Since 2002, Sam Beam has been responsible for some of the most beguiling alternative folk sounds to come out of the US. It was only in 2007, however, that Iron & Wine made a mark on the mainstream, with the South Carolina native's most adept, varied album yet. Four years later, its follow up blends the folksy intimacy of those early records with the genre-bending nature of 'The Shepherd's Dog', and throws a few more experimental ideas into the mix for good measure.

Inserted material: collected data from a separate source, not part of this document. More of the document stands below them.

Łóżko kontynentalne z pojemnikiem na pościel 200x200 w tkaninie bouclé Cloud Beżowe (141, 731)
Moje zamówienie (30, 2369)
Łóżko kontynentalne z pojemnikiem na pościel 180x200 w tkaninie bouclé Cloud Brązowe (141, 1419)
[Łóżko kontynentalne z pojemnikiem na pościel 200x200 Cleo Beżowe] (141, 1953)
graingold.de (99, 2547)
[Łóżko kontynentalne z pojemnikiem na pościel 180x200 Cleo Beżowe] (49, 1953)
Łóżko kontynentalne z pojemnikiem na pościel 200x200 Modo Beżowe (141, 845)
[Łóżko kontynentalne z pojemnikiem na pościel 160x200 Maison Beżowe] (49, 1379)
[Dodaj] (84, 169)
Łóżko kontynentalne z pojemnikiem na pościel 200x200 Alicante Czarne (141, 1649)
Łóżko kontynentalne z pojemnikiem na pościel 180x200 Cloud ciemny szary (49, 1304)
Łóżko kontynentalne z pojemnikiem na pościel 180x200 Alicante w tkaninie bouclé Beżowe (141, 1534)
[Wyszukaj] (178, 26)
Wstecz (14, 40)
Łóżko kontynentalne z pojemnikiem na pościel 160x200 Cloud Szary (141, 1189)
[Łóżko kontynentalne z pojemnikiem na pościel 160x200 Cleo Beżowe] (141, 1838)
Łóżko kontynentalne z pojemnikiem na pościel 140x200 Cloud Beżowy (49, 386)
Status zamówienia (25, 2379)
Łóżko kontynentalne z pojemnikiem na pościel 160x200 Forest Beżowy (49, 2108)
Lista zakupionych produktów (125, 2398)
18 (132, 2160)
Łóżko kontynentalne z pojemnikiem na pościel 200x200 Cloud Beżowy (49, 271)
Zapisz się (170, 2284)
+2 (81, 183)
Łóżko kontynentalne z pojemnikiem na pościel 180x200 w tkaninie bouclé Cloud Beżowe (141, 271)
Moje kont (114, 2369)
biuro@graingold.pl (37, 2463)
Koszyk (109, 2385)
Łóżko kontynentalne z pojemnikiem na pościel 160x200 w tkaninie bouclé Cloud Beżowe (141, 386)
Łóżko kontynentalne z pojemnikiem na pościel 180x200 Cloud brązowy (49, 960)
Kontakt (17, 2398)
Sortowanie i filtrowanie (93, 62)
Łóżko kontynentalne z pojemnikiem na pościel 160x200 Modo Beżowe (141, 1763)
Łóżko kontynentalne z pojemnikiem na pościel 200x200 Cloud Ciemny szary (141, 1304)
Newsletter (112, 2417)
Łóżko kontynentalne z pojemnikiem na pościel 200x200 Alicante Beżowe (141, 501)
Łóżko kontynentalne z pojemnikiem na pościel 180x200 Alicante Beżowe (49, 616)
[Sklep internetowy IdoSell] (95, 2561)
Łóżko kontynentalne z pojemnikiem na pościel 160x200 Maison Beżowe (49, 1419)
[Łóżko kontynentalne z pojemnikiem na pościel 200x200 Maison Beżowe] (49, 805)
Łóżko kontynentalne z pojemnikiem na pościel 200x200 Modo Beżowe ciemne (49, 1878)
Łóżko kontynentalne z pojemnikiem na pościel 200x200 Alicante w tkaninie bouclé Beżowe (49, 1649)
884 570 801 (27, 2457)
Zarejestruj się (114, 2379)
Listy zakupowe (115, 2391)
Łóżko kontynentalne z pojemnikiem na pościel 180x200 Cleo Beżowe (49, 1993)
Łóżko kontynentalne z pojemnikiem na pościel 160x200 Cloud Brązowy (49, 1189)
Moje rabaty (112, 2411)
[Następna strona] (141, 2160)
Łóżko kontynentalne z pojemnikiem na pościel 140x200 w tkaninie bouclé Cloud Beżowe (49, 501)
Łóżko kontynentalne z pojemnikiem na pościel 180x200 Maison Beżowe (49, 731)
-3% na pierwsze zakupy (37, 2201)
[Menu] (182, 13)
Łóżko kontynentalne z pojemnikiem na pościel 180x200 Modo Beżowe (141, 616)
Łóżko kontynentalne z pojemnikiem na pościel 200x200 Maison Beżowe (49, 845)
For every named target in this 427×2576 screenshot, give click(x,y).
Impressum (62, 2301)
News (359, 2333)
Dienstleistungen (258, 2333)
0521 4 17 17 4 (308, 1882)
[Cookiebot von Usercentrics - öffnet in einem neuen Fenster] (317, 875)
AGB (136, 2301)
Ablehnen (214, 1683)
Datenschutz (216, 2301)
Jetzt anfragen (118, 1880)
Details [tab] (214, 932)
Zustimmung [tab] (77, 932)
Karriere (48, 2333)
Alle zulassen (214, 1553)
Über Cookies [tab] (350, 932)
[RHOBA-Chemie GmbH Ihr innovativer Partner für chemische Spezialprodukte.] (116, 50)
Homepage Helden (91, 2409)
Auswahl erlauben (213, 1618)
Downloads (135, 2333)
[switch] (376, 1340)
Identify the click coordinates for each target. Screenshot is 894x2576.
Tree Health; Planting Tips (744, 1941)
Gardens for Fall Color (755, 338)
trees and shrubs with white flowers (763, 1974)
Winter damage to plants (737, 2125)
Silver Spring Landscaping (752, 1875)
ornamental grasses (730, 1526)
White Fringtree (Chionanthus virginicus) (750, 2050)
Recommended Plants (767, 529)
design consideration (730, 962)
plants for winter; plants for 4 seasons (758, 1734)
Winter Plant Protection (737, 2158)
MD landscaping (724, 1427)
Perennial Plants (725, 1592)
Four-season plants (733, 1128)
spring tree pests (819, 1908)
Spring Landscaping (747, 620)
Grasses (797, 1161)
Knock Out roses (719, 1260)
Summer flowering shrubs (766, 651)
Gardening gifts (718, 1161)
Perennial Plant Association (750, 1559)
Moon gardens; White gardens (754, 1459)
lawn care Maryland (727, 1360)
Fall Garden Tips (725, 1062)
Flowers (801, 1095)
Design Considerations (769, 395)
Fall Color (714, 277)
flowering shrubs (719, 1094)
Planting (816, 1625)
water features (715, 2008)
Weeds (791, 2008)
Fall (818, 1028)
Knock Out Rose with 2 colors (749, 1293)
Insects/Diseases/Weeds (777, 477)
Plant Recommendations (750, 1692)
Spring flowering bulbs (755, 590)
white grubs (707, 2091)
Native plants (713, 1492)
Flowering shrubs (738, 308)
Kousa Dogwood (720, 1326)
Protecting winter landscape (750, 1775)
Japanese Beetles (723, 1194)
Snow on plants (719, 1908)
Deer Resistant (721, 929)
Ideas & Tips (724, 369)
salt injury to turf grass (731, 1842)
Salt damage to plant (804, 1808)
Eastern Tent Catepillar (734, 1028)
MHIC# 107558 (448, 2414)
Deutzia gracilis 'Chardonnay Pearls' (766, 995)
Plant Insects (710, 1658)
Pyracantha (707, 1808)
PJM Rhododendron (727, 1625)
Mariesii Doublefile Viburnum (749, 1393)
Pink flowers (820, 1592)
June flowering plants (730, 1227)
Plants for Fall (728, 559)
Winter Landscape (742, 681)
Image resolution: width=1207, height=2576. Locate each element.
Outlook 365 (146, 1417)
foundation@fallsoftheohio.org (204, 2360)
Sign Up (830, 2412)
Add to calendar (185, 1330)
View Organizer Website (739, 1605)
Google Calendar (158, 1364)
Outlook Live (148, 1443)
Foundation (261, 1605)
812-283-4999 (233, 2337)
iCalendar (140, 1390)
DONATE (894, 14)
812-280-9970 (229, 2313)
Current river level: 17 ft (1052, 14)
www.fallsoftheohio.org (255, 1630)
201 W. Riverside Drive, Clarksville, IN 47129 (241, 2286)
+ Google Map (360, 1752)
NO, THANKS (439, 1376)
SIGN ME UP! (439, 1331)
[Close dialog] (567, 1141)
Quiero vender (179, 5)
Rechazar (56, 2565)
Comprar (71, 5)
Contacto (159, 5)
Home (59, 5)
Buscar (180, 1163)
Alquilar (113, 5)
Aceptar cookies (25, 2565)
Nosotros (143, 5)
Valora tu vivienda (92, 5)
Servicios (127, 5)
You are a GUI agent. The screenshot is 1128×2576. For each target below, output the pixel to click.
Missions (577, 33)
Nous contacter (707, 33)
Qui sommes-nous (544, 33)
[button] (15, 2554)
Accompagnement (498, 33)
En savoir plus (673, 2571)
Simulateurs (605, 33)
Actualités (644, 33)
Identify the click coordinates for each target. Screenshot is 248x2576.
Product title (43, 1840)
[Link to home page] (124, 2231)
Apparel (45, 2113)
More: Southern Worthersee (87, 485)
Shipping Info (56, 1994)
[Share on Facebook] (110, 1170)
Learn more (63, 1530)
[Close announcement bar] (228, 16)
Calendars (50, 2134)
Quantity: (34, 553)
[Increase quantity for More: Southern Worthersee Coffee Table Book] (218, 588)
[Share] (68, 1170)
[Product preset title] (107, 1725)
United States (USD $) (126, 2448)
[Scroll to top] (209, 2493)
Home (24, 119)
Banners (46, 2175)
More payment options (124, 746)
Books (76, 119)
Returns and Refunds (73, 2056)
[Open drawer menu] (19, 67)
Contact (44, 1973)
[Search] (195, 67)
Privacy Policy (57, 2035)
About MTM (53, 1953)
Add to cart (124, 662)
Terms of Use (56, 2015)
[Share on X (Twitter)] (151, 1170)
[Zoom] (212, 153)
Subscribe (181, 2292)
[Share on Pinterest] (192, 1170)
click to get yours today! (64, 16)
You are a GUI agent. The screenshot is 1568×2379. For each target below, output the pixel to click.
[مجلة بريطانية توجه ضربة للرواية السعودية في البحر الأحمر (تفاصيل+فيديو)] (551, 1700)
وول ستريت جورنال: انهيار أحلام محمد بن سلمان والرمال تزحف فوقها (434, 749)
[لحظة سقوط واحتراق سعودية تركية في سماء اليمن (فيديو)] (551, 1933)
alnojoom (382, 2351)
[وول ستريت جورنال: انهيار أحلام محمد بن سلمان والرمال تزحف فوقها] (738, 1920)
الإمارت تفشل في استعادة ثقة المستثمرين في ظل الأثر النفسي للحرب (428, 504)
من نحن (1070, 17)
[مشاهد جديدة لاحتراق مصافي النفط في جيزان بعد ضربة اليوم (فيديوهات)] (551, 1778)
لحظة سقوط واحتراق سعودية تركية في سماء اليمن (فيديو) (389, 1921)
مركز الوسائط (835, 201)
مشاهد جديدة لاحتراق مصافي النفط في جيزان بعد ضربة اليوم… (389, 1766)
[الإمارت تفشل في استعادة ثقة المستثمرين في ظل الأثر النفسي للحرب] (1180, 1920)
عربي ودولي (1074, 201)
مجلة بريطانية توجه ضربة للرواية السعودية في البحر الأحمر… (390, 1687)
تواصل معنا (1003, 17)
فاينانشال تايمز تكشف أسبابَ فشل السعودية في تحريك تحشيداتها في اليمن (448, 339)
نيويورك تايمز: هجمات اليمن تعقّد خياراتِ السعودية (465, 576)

With the slow, fuzzy lilt of 'Walking Far from Home', Beam proves he's as capable of writing a beautifully rousing melody now as he's ever been, but that's not really what this album's is about. If anything, 'Kiss Each Other Clean' is about having a little fun with the Iron & Wine format. 'Big Burned Hand', in particular, shows a previously unseen side to Iron & Wine, a funky side based on bending bass and wandering sax. 'Rabbit Will Run', too, breaks the mould with tribal influences and jazz flute, while minor chords and throbbing synths make 'Monkeys Uptown' mildly eerie. And by changing tack halfway through 'Your Fake Name Is Good Enough', building layer upon layer of cyclical vocals with jazzy sax and squealing guitars, the seven minute closer becomes one of the album's finest offerings.

Yet for all its innovation, 'Kiss Each Other Clean' often falls back into old territory, with the slide guitar and simple plucking of 'Half Moon' sounding as if they could have come directly off 'The Creek Drank The Cradle'. A strong debut album in its own right, that's little criticism, but when compared with the level of imagination and creativity Beam displays here, there's no competition.